*** SUPPLIED ENTRIES Section Begins ***
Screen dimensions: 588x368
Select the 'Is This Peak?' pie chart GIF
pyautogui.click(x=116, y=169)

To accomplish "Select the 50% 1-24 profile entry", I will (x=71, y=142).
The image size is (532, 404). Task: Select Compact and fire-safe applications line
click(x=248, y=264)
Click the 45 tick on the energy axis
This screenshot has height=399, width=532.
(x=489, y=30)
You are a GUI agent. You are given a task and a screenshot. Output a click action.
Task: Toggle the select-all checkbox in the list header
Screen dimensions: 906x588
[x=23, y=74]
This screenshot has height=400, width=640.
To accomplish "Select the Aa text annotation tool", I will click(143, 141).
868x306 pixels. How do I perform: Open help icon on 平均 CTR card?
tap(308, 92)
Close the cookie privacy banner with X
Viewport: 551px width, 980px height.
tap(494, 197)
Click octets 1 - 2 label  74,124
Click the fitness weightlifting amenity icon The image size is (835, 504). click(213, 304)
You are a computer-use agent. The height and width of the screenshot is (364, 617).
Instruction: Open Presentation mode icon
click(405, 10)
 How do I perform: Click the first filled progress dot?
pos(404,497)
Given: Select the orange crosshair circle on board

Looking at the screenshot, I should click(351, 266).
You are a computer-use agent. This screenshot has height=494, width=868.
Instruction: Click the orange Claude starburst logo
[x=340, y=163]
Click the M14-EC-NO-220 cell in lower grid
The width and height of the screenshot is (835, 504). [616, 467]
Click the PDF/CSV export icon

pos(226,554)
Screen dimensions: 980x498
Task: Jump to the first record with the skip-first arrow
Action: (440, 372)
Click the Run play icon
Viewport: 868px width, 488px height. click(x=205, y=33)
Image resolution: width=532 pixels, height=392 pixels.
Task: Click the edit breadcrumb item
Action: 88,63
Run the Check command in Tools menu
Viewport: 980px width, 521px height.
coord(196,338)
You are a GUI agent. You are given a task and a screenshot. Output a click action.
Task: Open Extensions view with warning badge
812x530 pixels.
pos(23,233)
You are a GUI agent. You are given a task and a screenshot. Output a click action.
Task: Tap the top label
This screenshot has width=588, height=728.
*** SUPPLIED ENTRIES Section Ends ***
§ WHAT IS EXPECTED: Write each line above out exactly.

§ EXERCISE RESPONSE:
Screen dimensions: 588x368
Select the 'Is This Peak?' pie chart GIF
pyautogui.click(x=116, y=169)

To accomplish "Select the 50% 1-24 profile entry", I will (x=71, y=142).
The image size is (532, 404). Task: Select Compact and fire-safe applications line
click(x=248, y=264)
Click the 45 tick on the energy axis
This screenshot has height=399, width=532.
(x=489, y=30)
You are a GUI agent. You are given a task and a screenshot. Output a click action.
Task: Toggle the select-all checkbox in the list header
Screen dimensions: 906x588
[x=23, y=74]
This screenshot has height=400, width=640.
To accomplish "Select the Aa text annotation tool", I will click(143, 141).
868x306 pixels. How do I perform: Open help icon on 平均 CTR card?
tap(308, 92)
Close the cookie privacy banner with X
Viewport: 551px width, 980px height.
tap(494, 197)
Click octets 1 - 2 label  74,124
Click the fitness weightlifting amenity icon The image size is (835, 504). click(213, 304)
You are a computer-use agent. The height and width of the screenshot is (364, 617).
Instruction: Open Presentation mode icon
click(405, 10)
 How do I perform: Click the first filled progress dot?
pos(404,497)
Given: Select the orange crosshair circle on board

Looking at the screenshot, I should click(351, 266).
You are a computer-use agent. This screenshot has height=494, width=868.
Instruction: Click the orange Claude starburst logo
[x=340, y=163]
Click the M14-EC-NO-220 cell in lower grid
The width and height of the screenshot is (835, 504). [616, 467]
Click the PDF/CSV export icon

pos(226,554)
Screen dimensions: 980x498
Task: Jump to the first record with the skip-first arrow
Action: (440, 372)
Click the Run play icon
Viewport: 868px width, 488px height. click(x=205, y=33)
Image resolution: width=532 pixels, height=392 pixels.
Task: Click the edit breadcrumb item
Action: 88,63
Run the Check command in Tools menu
Viewport: 980px width, 521px height.
coord(196,338)
You are a GUI agent. You are given a task and a screenshot. Output a click action.
Task: Open Extensions view with warning badge
812x530 pixels.
pos(23,233)
You are a GUI agent. You are given a task and a screenshot. Output a click action.
Task: Tap the top label
This screenshot has width=588, height=728.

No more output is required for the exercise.